1.    Het plangebied ligt ten noorden van Paterswolde en ten zuiden van Groningen. Het plangebied behelst de gronden van de voormalige camping "Schelfhorst" en heeft een totale oppervlakte van ongeveer 5,9 ha. Friesch Groningsche Schelfhorst C.V. wil de gronden herontwikkelen als een woningbouwlocatie.

Uit paragraaf 2.1 van de plantoelichting blijkt het volgende. In 2002 is de voormalige camping "Schelfhorst" ontmanteld om plaats te maken voor een recreatiepark. Gebaseerd op de bebouwingsvoorschriften uit het toen geldende bestemmingsplan "Buitengebied 1996" waren 84 recreatiewoningen met kaveloppervlaktes van 300 m² mogelijk. Vervolgens stelde de raad bij besluit van 16 februari 2010 het plan "Verblijfsrecreatieterreinen Tynaarlo" vast. Dit plan kende de bestemming "Verblijfsrecreatieterrein" toe aan de gronden van de voormalige camping en voorzag in 75 recreatiewoningen. Hoewel een deel van de beplanting is aangebracht en twee modelwoningen zijn gerealiseerd, zijn er uiteindelijk geen recreatiewoningen gerealiseerd.

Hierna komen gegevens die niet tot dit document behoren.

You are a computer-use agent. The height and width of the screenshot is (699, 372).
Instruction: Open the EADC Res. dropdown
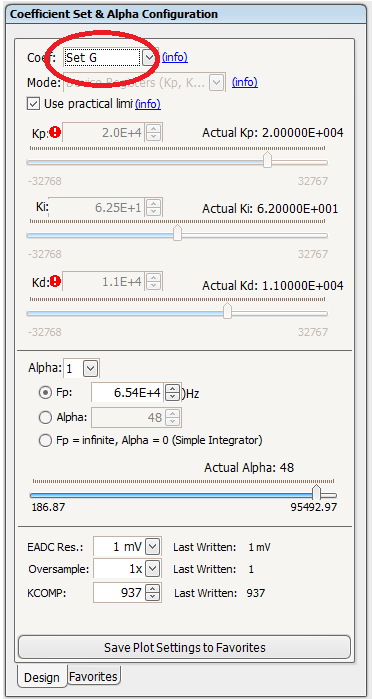(153, 547)
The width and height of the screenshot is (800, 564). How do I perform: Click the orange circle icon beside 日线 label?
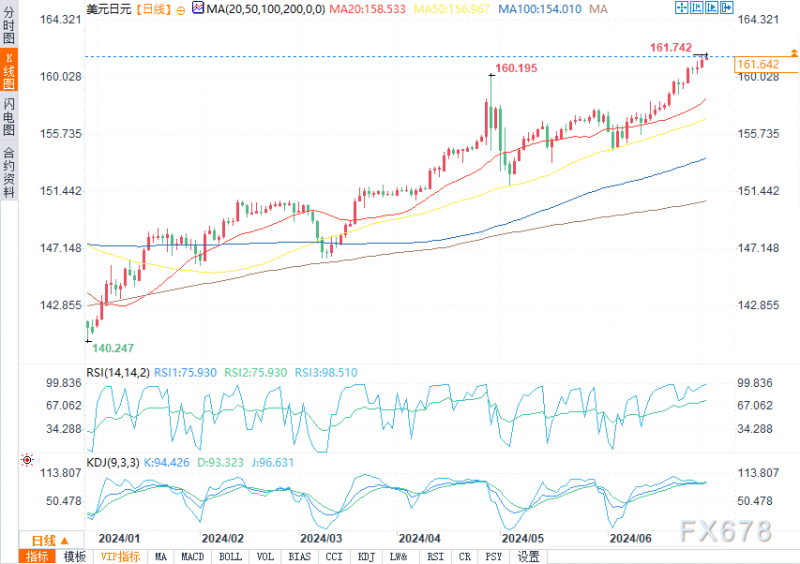coord(181,10)
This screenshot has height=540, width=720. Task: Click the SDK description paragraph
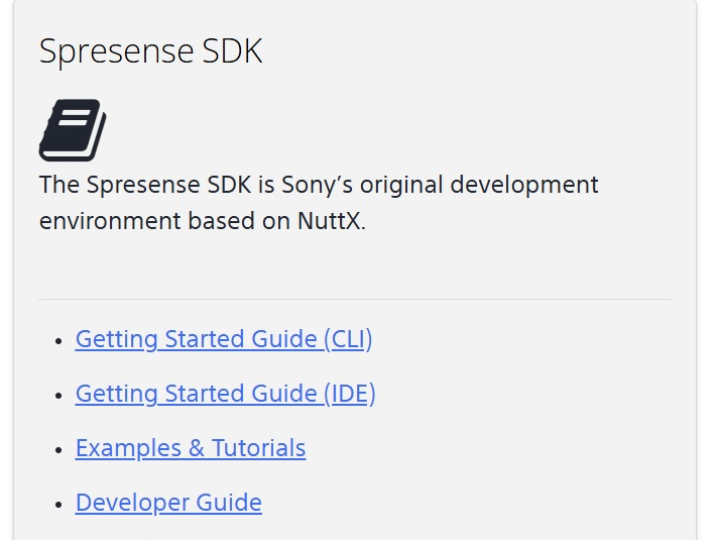(318, 203)
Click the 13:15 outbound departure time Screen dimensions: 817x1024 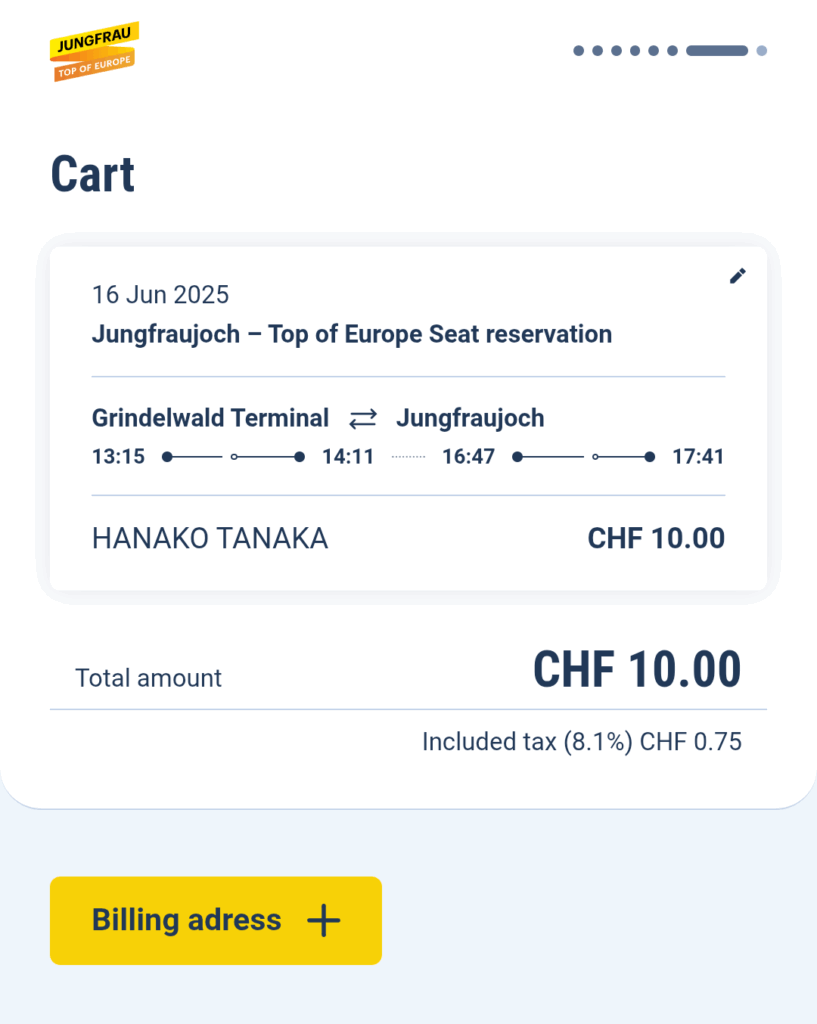118,456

Het thans voorliggende plan "Schelfhorst Natuurwonen" maakt de herontwikkeling van het perceel mogelijk. Het plan voorziet hiervoor in de bouw van tien vrijstaande woningen ter plaatse van de bestemmingen "Wonen - Wonen in natuur". Ook is de bestemming "Natuur" toegekend aan de gronden van het plangebied. Het is namelijk de ambitie om binnen het plangebied een hoogwaardig woonmilieu te realiseren, passend in de natuurlijke omgeving, aldus paragraaf 1.1 van de plantoelichting.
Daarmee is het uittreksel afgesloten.